La liberté lui manque, même s’il dit avoir oublié à quoi elle ressemble. Il est incarcéré depuis seize ans dans le couloir de la mort, en Floride aux Etats-unis. La société le voit comme un matricule et un meurtrier. Anthony Mungin, lui ne cesse de crier son innocence, espérant obtenir un nouveau procès équitable, ce qu’il n’avait pu obtenir, faute de moyens pour financer sa défense.
Le nom d’Anthony Mungin pourrait, s’il n’obtient pas de nouveau procès, s’ajouter à la liste de tous ceux exécutés aux USA, non du fait qu’ils sont coupables, mais parce qu’ils n’ont pas eu les moyens de prouver leur innocence.
Alors que la première Journée Mondiale de la Justice Sociale est célébrée ce 20 février, sur une décision de l’Assemblée Générale des Nations Unies, la question demeure plus que jamais d’actualité :
Combien de temps encore la plus grande démocratie du monde continuera-t-elle à faire exécuter en tout impunité des hommes condamnés injustement parce qu’ils ne pouvaient se permettre d’accéder à une défense équitable ?

Il est calme et réfléchi, posé.
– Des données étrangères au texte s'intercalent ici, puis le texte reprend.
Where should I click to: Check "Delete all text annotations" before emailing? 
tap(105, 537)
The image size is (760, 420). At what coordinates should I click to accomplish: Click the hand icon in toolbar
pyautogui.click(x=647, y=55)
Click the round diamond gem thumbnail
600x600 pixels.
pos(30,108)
Il n’a reçu aucune visite depuis un an, lorsque nous nous rencontrons dans la salle de visite du couloir de la mort de Floride, à Raiford : depuis longtemps, Anthony Mungin a été abandonné par sa famille et les visites sont parfois rares. Son temps, Anthony le passe dans sa cellule, à étudier des textes de loi qui pourraient aider son avocat à lui obtenir un nouveau procès.

Anthony Mungin, comme il se dépeint aujourd’hui, n’était pas un ange. Toutefois, il n’a jamais tenté d’éviter les conséquences de ses actions et a avoué immédiatement les erreurs qu’il avait commises : un double braquage à mains armées lorsqu’il avait 24 ans, alors qu’il était sous l’effet de narcotiques. Au cours d’un interrogatoire musclé dans le contexte duquel un interrogateur lui casse un doigt pour le faire avouer un meurtre commis dans le contexte d’un troisième braquage, mais dont il est tout à fait innocent. “Je n’étais pas un ange, dit-il, mais je ne suis pas un meurtrier”.
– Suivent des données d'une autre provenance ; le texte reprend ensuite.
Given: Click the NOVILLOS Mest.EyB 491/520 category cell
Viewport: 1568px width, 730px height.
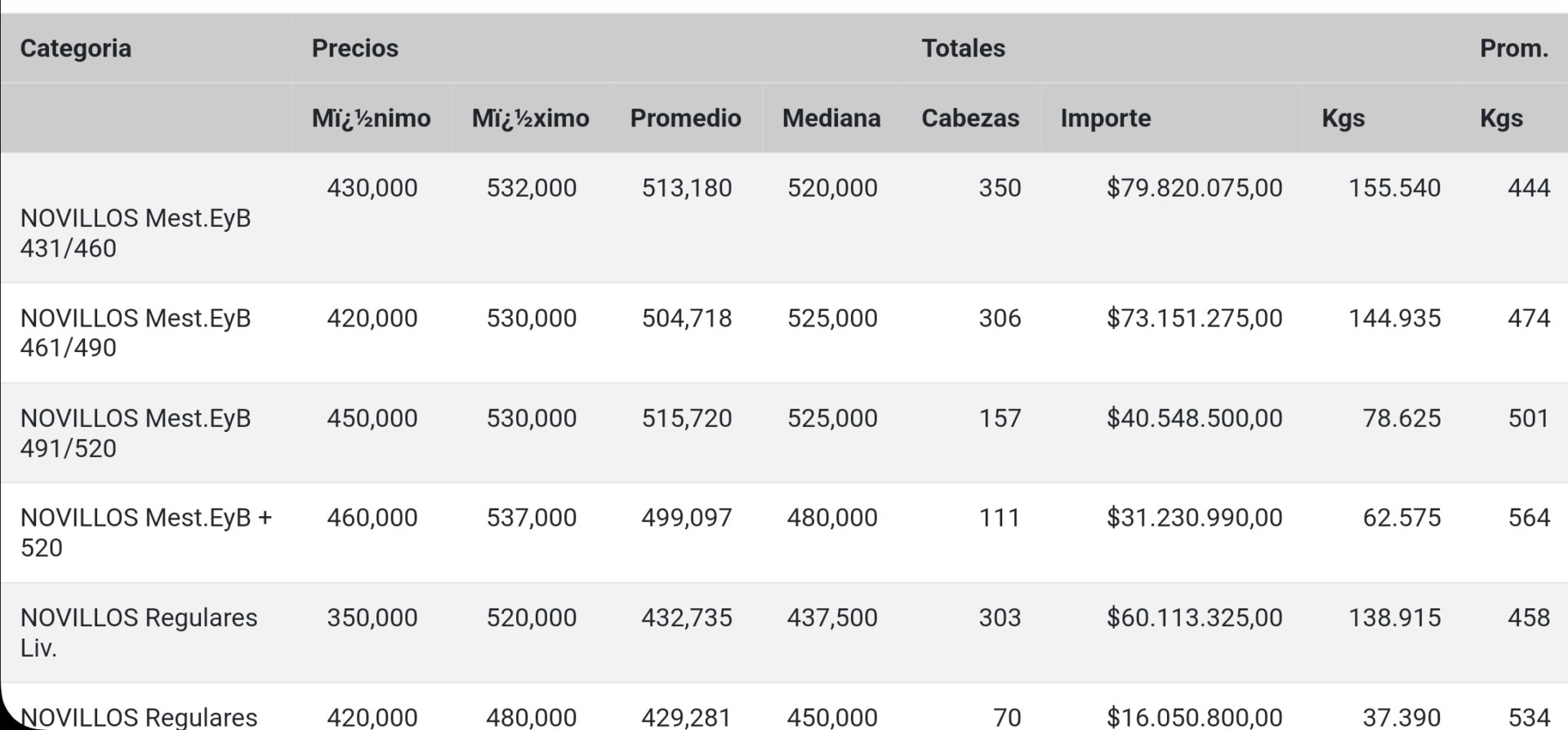Looking at the screenshot, I should pyautogui.click(x=135, y=433).
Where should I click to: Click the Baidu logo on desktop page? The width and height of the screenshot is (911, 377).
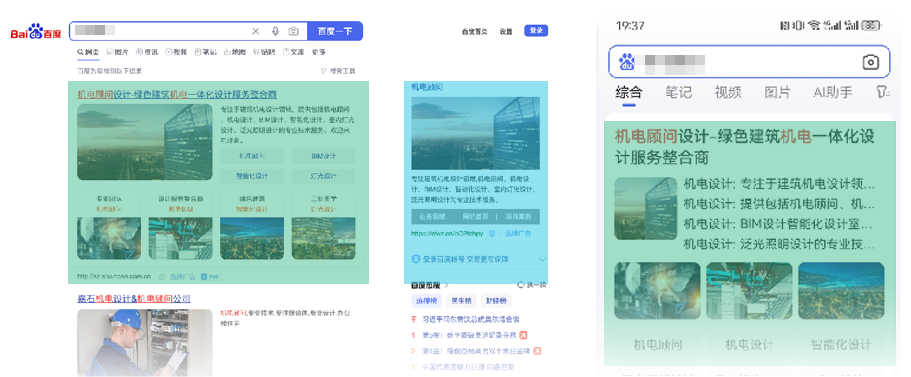(35, 31)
La Floride est le seul état aux USA qui ne demande pas l’unanimité du jury pour obtenir une condamnation à mort. C’est aussi, inévitablement, l’Etat dans lequel on enregistre le plus grand nombre d’erreurs judiciaires dans les procès de peine capitales. Le 23 février 1993, Anthony Mungin est condamné à mort de justesse par sept voix contre 5, pour le meurtre d’une employée blanche, Betty Jean Woods, dans une station-service. Son affaire est complexe et son avocat commis d’office ne prend pas la peine de mener son enquête. Il ne cherche pas non plus à interroger les témoins et aucun alibi n’est donc présenté au jury. Un témoin oculaire, drogué, alcoolique, certifie par ailleurs devant le jury qu’Anthony Mungin est le meurtrier. Il est ainsi condamné.
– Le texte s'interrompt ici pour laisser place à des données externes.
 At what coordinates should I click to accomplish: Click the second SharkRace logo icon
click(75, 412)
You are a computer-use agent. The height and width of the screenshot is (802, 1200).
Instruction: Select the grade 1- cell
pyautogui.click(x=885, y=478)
Sept ans plus tard, un nouvel avocat et un détective privés reprennent l’enquête et l’approfondissent. Ils retrouvent les témoins qui corroborent ce qu’Anthony a toujours affirmé depuis le début : il était bien en compagnie d’autres personnes au moment du meurtre et non pas sur les lieux du crime. Ils découvrent également que le seul témoin à charge a menti, et pire encore, que ce mensonge a été fait avec la complicité du détective de Police qui a falsifié les déclarations contenues dans le rapport de police afin de prouver la culpabilité d’Anthony Mungin au-delà du doute raisonnable. Ce manque d’éthique malheureusement trop fréquent a déjà fait l’objet de plusieurs scandales en Floride (voir Un coupable idéal, de Jean-Xavier de Lestrade, Oscar du documentaire 2002). En vérité, le seul vrai témoin sur la scène du meurtre (jamais contacté par les services de police, mais retrouvé par le détective privé d’Anthony), est un homme d’affaires respectable. Il témoigne aujourd’hui en faveur de la défense d’ Anthony Mungin qui espère à présent un nouveau procès.
La procédure de justice a également été entachée d’irrégularités. Ainsi, la Cour au moment du procès a demandé au jury de se prononcer sur la culpabilité d’Anthony Mungin inculpé de meurtre avec préméditation quand la Cour Suprême de Floride a statué par la suite que la préméditation ne pouvait pas être un chef d’inculpation dans cette affaire. La condamnation à mort d’Anthony Mungin ne repose donc plus que sur une circonstance aggravante : le vol ou la tentative de vol à main armée. Pourtant, Anthony n’avait même pas été inculpé de vol à main armée dans cette affaire. Le jury a ainsi été amené à condamner Anthony à mort sur des motifs qui n’auraient jamais dû être présentés. Un élément que seul un juge de la Cour Suprême de Floride pour le moment a dénoncé.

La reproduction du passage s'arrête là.